HE was a man who filled the airwaves with his poetic descriptions of Irish sportsmen "tilting against the odds" on faraway pitches.
Tender tributes were paid yesterday to radio commentator Philip Greene, whose broadcasts were described as compelling listening for those with, or without, an interest in sport.
Mr Greene, who was also head of RTE's sports department prior to his retirement in 1985, died at the weekend aged 90.
He started his career on Radio Eireann in the 1940s and delivered his first live commentary on Ireland's 1-0 defeat by Argentina at Dalymount Park in 1951.
Former journalist Peter Byrne told the congregation in the Church of Our Lady of Perpetual Succour in Foxrock, Co Dublin, of a man who loved few things more in life than watching Ireland and Shamrock Rovers play football.

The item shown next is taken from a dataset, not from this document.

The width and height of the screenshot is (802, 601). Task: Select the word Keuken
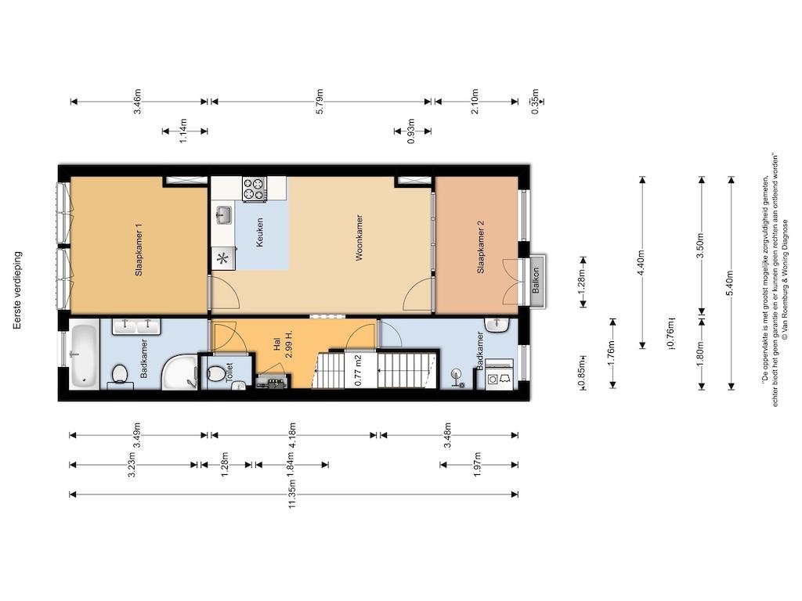pyautogui.click(x=259, y=232)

"Mention the name of Philip Greene to people of a previous generation and it evokes a whole raft of memories of warm sunlit days long, long ago when the sap was still rising and all the skies were blue," he said.

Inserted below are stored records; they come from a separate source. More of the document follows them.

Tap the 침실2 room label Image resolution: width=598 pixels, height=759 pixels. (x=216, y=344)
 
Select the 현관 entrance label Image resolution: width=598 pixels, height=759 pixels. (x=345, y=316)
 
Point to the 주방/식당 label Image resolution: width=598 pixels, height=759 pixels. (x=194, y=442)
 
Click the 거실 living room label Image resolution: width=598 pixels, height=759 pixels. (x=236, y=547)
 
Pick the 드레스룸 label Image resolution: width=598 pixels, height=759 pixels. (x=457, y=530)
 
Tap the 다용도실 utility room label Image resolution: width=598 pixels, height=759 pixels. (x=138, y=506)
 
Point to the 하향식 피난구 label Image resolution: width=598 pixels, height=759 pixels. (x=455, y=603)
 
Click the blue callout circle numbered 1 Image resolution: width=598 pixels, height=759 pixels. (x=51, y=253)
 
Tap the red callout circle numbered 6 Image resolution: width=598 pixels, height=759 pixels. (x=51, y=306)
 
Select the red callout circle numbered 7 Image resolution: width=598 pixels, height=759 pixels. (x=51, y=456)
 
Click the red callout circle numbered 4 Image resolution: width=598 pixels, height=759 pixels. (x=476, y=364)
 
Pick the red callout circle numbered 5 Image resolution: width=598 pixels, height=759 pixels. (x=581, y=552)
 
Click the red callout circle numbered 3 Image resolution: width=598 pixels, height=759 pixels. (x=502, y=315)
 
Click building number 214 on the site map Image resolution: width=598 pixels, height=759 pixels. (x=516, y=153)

"And if you close your eyes and listen hard enough, you may just hear the roar of a crowd and relive those magical moments when Irish sportsmen were tilting against the odds in some distant clime and a nation hung on every word that fell from the maestro."

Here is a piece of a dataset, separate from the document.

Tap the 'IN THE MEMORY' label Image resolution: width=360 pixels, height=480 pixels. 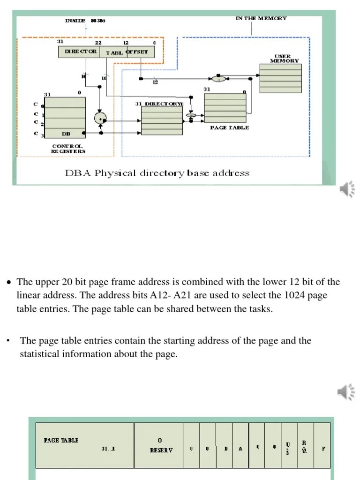click(261, 18)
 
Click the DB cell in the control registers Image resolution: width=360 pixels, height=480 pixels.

Mr Byrne said the broadcaster was a man who was admired by his peers as a master at his craft and someone who was an integral part of the sporting fabric of this country.
"His mastery of the English language was such that he was able to create perfect word pictures so attractive that even people with only a distant, peripheral interest in sport were close to their radios."
Mr Greene was also independent-minded and occasionally ruffled feathers, such as the time when he refused to commentate on a game between Ireland and Yugoslavia in 1955, Mr Byrne said. The then Archbishop of Dublin, John Charles McQuaid, had asked the FAI not to proceed with the match because of the persecution of Catholics in Yugoslavia.
Among the mourners were current Shamrock Rovers players Craig Sives, Ryan Thompson and Chris Turner, who helped carry his coffin, former Ireland player Paddy Mulligan, broadcasters Des Cahill and Jim Sherwin, and Fred Cogley, a former head of RTE Sport.
Mr Greene's daughter Rhona said her father "lived his life to the fullest, moment by moment, he loved his work and public life but was also a very quiet, private man who lived for his family and loved them deeply".
Philip Greene is survived by his wife Patricia, sons Philip and Eoin and daughters Rhona and Edeana.